Shanghai-based AI lab StepFun has released StepAudio 2.5 Realtime, an end-to-end real-time voice model that processes audio input directly without text conversion. Supporting Chinese and English, the model claims first place across all five voice AI benchmarks tested in April 2026, beating both GPT Realtime 1.5 and Gemini Live.

- Figure 1 -
- Figure 1 -

StepFun addressed a common AI failure mode-out-of-character behavior under pressure-using roleplay-specific reinforcement learning from human feedback. The training began with over 10,000 human-authored persona seeds, expanded into a million-scale feature matrix to maintain character consistency even in long-tail conversations.

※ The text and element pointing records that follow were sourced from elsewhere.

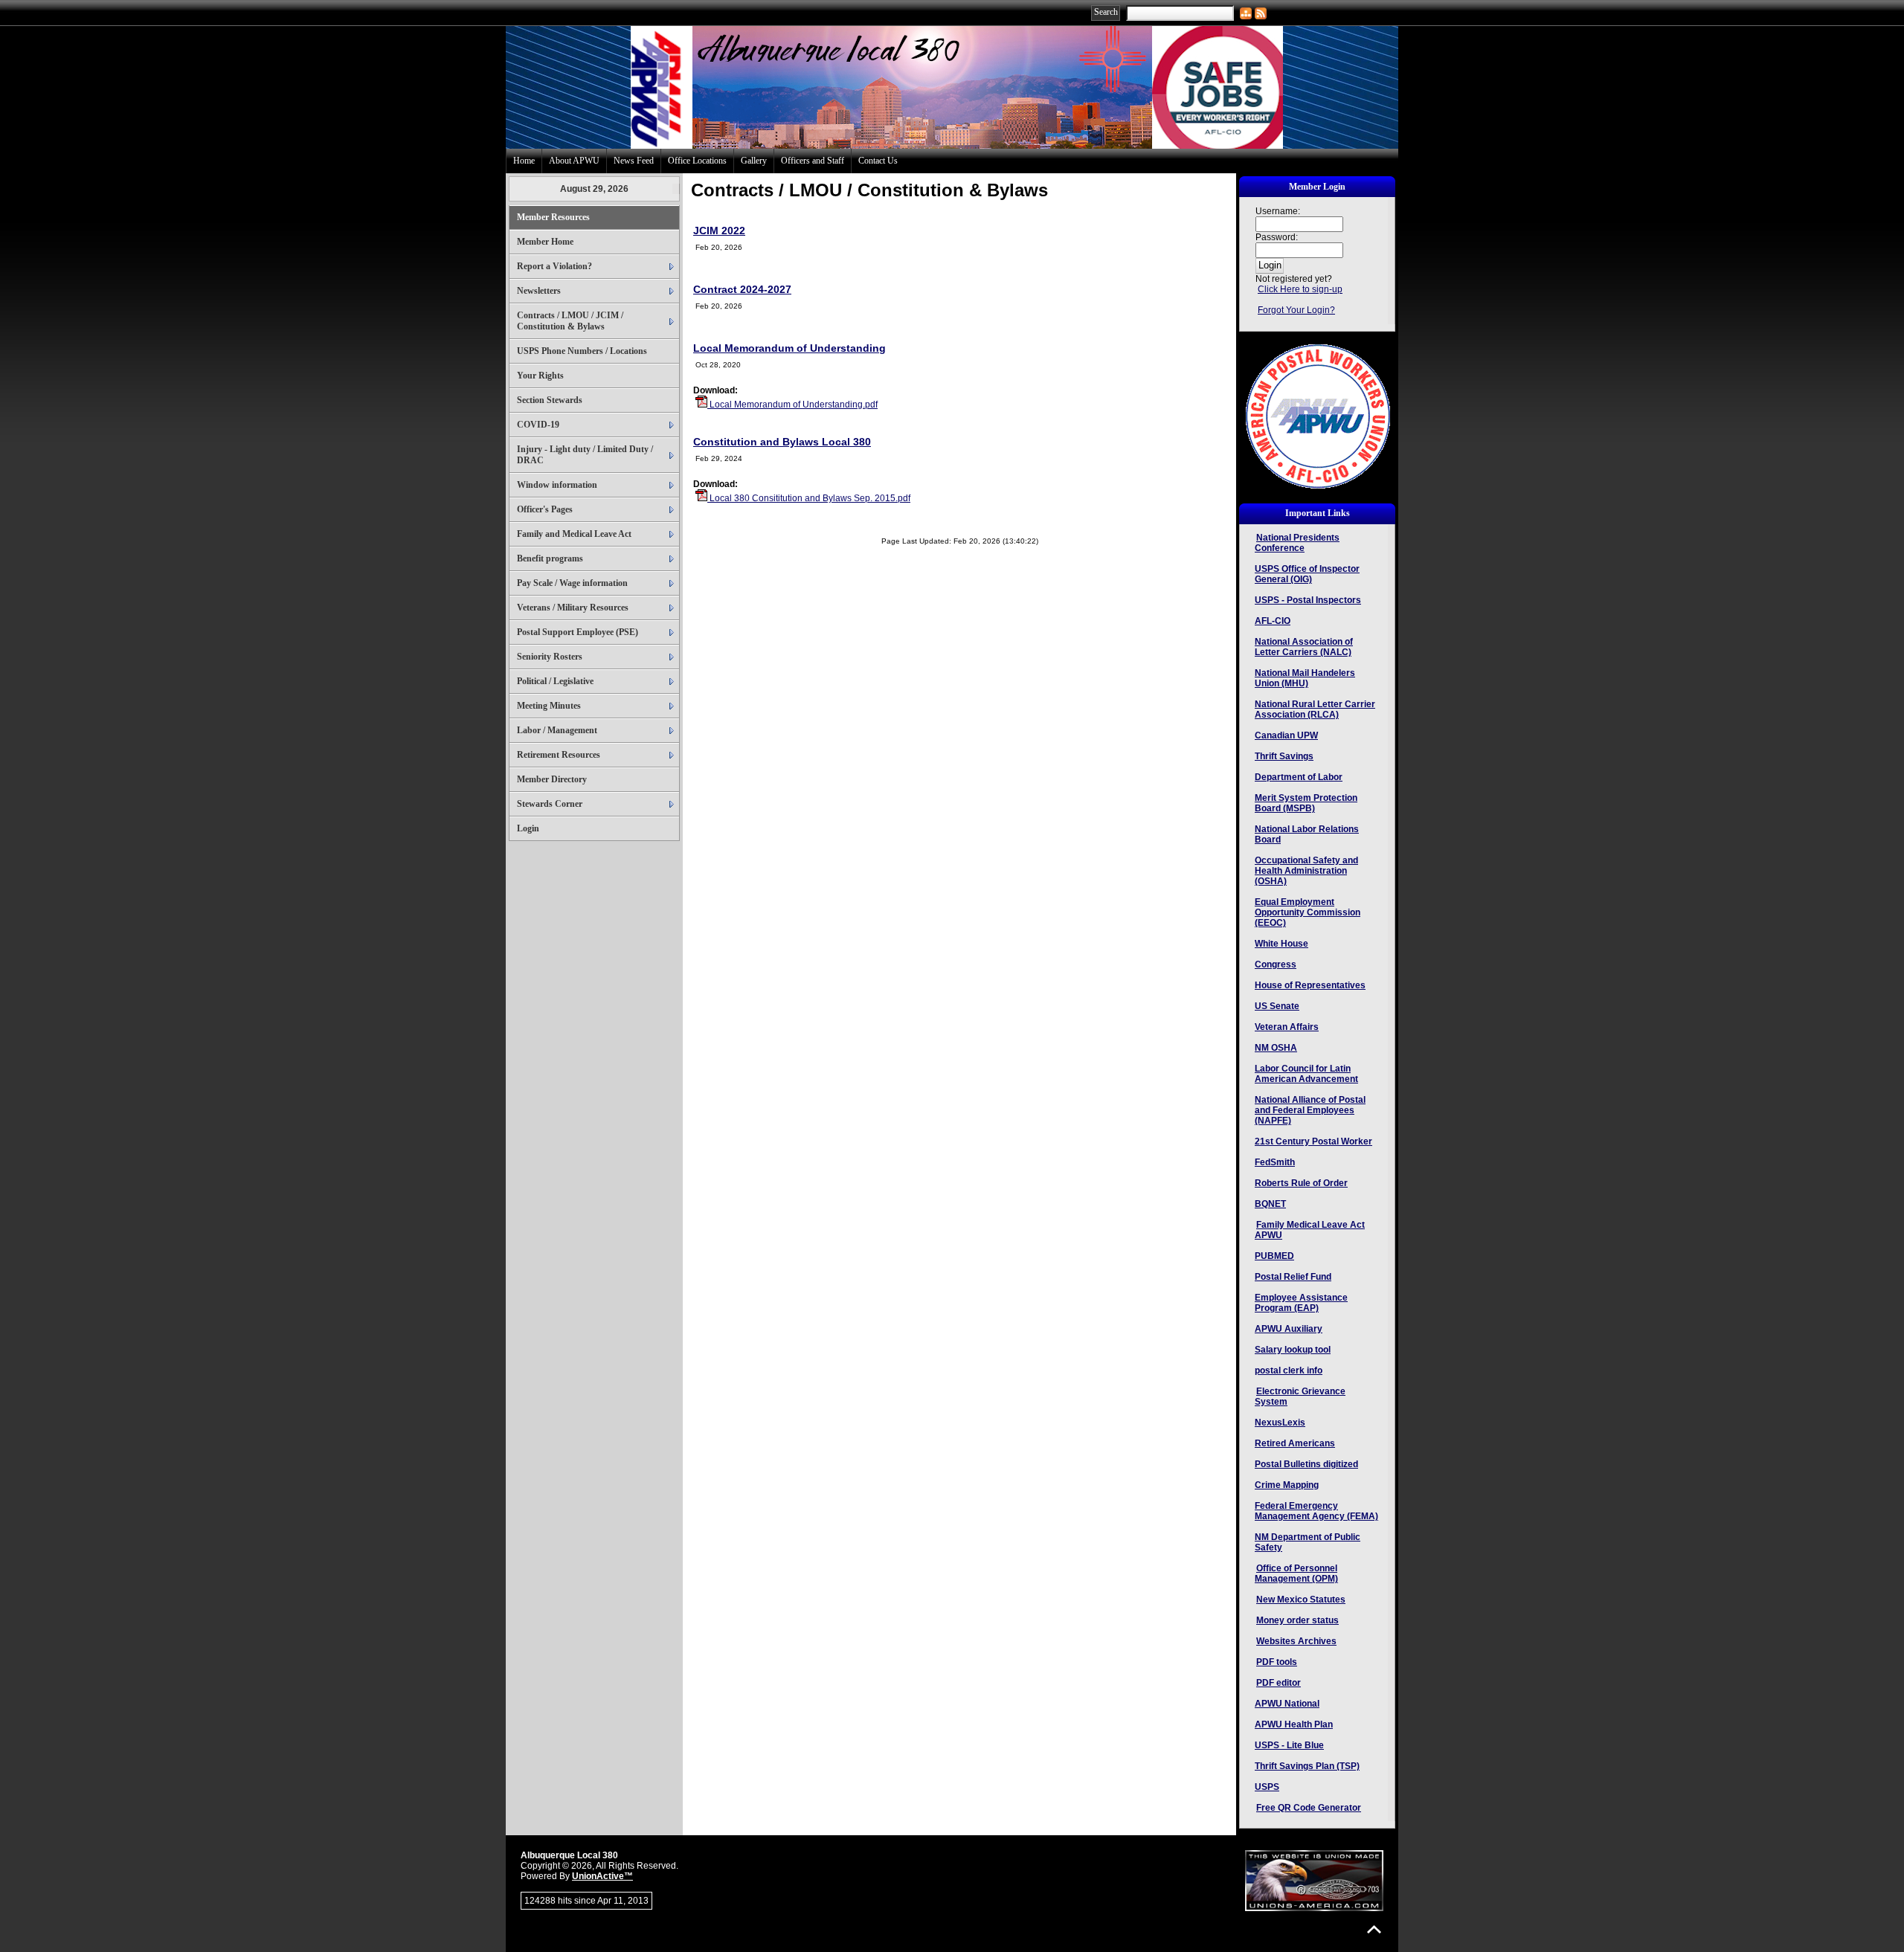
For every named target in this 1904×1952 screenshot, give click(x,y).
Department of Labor (1298, 777)
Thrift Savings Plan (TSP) (1307, 1766)
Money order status (1297, 1620)
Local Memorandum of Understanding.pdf (792, 404)
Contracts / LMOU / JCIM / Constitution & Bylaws (570, 321)
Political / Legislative (555, 681)
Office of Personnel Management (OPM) (1296, 1573)
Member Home (545, 241)
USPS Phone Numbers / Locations (582, 351)
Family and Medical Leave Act (574, 534)
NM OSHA (1276, 1048)
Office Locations (697, 160)
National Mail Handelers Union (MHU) (1305, 678)
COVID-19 (538, 424)
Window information (557, 485)
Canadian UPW (1286, 735)
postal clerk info (1288, 1370)
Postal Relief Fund (1293, 1277)
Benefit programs (550, 558)
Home (524, 160)
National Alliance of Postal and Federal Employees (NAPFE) (1310, 1110)
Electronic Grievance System (1300, 1396)
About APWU (574, 160)
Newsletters (539, 291)
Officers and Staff (812, 160)
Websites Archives (1296, 1641)
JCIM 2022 (719, 230)
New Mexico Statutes (1300, 1599)
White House (1281, 943)
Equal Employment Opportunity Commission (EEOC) (1307, 912)
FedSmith (1275, 1162)
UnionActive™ (602, 1876)
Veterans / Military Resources (572, 607)
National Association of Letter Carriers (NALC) (1304, 647)
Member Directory (552, 779)
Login (528, 828)
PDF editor (1278, 1683)
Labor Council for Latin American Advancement (1306, 1073)
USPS (1267, 1787)
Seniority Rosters (549, 656)
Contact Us (878, 160)
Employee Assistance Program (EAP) (1301, 1302)
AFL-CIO (1272, 621)
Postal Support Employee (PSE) (577, 632)
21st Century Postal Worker (1313, 1141)
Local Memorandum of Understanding (789, 348)
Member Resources (553, 217)
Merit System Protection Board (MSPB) (1306, 803)
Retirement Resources (558, 755)
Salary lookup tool (1293, 1349)
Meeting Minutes (549, 705)
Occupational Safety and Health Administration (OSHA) (1306, 870)
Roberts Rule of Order (1301, 1183)
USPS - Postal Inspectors (1308, 600)
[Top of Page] (1374, 1929)
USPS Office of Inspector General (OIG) (1307, 574)
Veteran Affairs (1287, 1027)
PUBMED (1274, 1256)
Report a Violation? (554, 266)
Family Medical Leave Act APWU (1310, 1230)
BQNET (1270, 1204)
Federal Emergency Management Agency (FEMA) (1316, 1511)
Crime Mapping (1287, 1485)
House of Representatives (1310, 985)
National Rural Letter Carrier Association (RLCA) (1315, 709)
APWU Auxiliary (1288, 1329)
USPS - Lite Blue (1289, 1745)
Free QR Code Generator (1308, 1808)
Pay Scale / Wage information (572, 583)
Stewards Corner (549, 804)
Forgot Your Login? (1296, 310)
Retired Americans (1295, 1443)
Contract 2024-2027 (742, 289)
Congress (1275, 964)
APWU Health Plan (1294, 1724)
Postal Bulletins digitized (1306, 1464)
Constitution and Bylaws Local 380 (782, 442)
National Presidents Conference (1297, 542)
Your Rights (540, 375)
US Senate (1277, 1006)
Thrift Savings (1284, 756)
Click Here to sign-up (1300, 289)
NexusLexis (1280, 1422)
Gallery (754, 160)
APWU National (1287, 1703)
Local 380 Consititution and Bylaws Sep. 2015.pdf (808, 498)
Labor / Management (557, 730)
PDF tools (1276, 1662)
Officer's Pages (545, 509)
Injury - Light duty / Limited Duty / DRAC (585, 455)
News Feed (634, 160)
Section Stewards (549, 400)
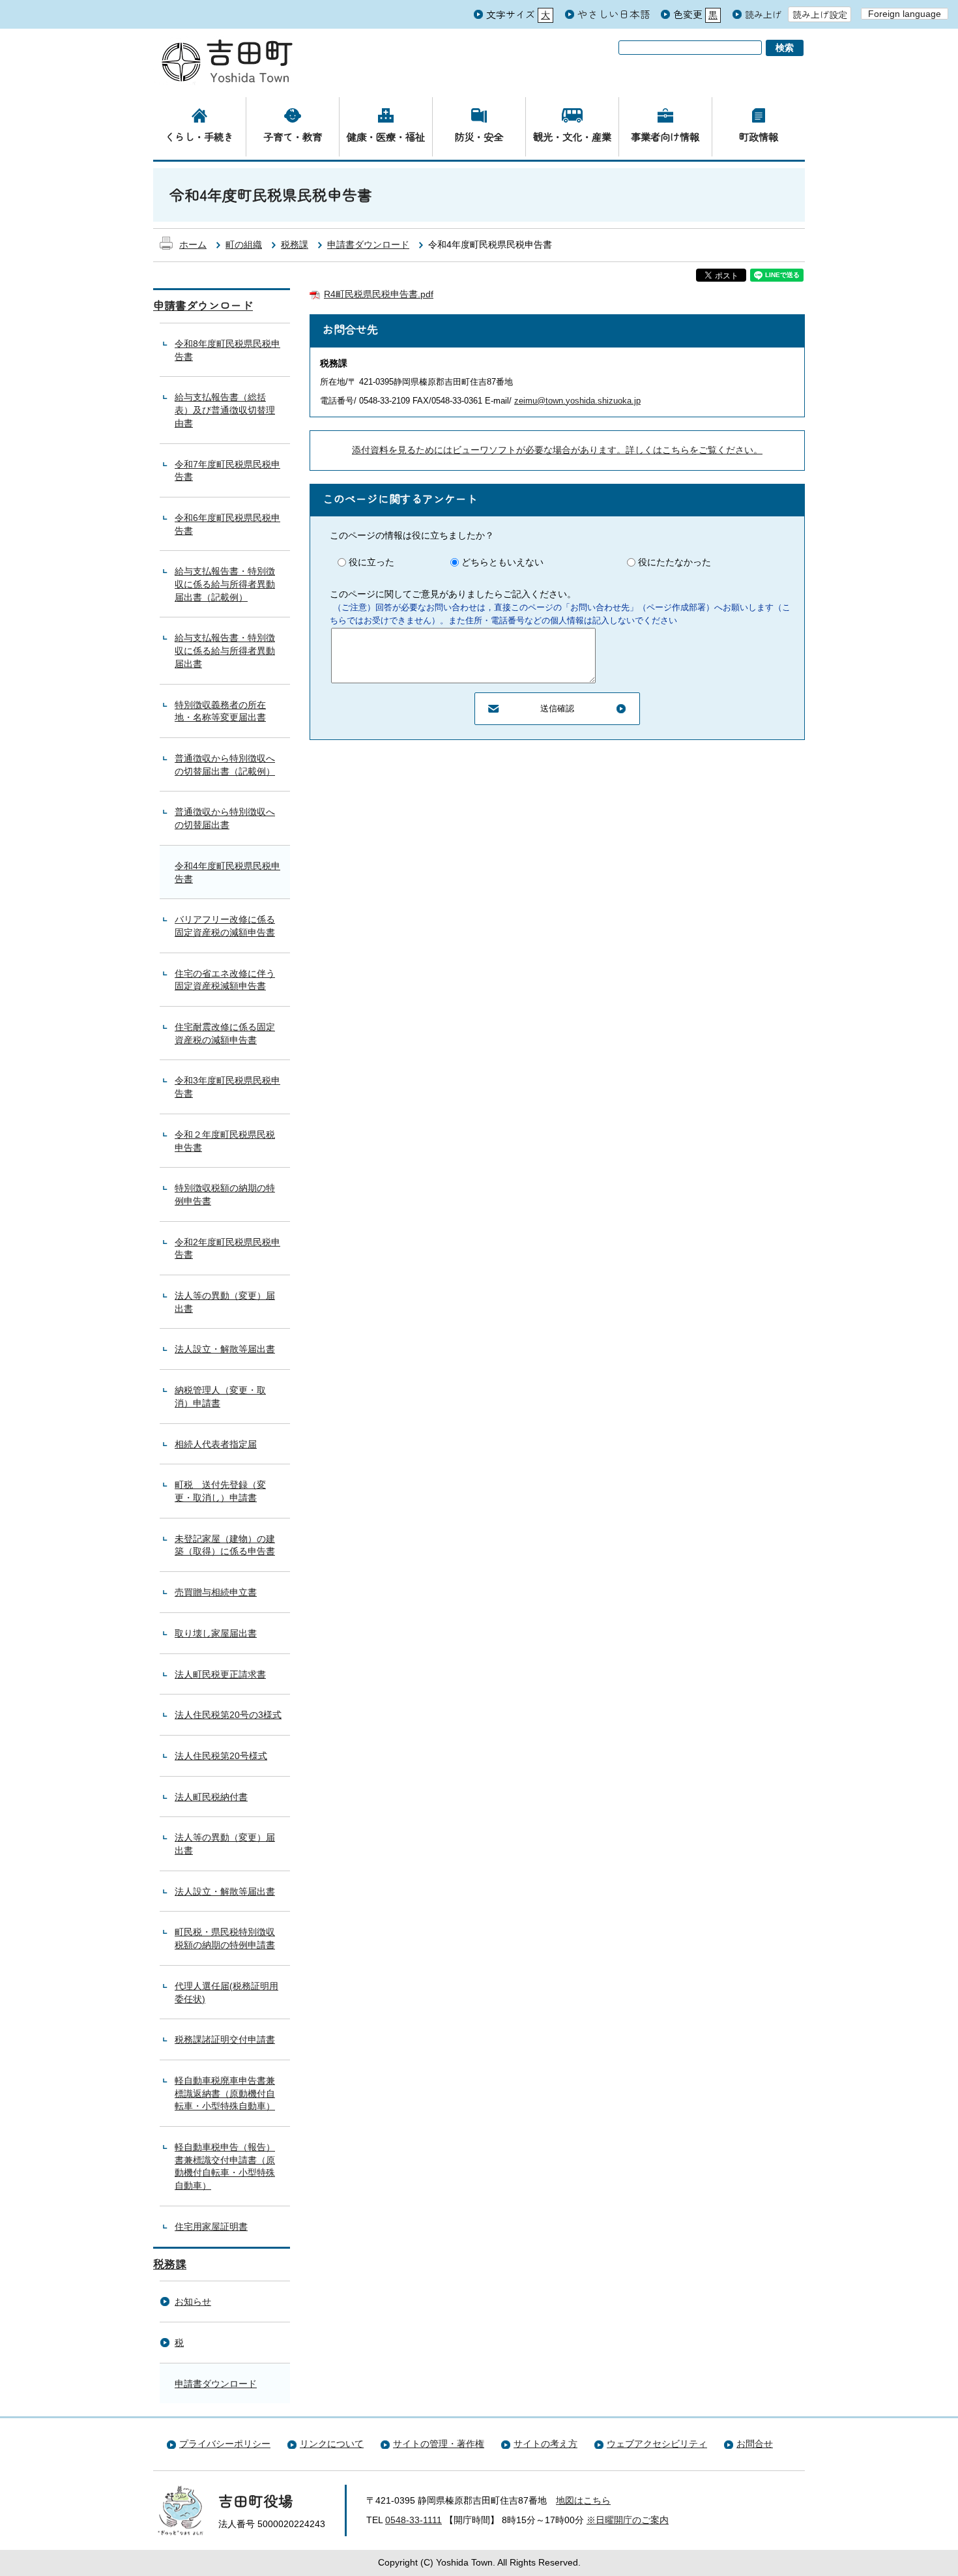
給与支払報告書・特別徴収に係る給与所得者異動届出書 (225, 650)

The model's paralinguistic comprehension, which reads vocal cues like speed, emotion, and age directly from audio, scored 82.18 on the benchmark. GPT Realtime 1.5 scored 80.46, while Gemini Live hit 58.05. On human evaluation, StepAudio scored 80.41 versus 68.01 for GPT Realtime 1.5 and 67.16 for Gemini Live. General dialogue quality reached 86.36 compared to GPT's 81.60.

StepFun was founded in April 2023 by Jiang Daxin, a 16-year Microsoft veteran who led projects including Bing, Cortana, and Azure cognitive services. The company is one of China's AI Tiger startups and has raised approximately $1.7 billion to date.

The launch includes a flagship AI persona called Xiao Yue, described as a "soul-level companion" with fully configurable opinions, catchphrases, and emotional limits. Developers can build custom personas via the API.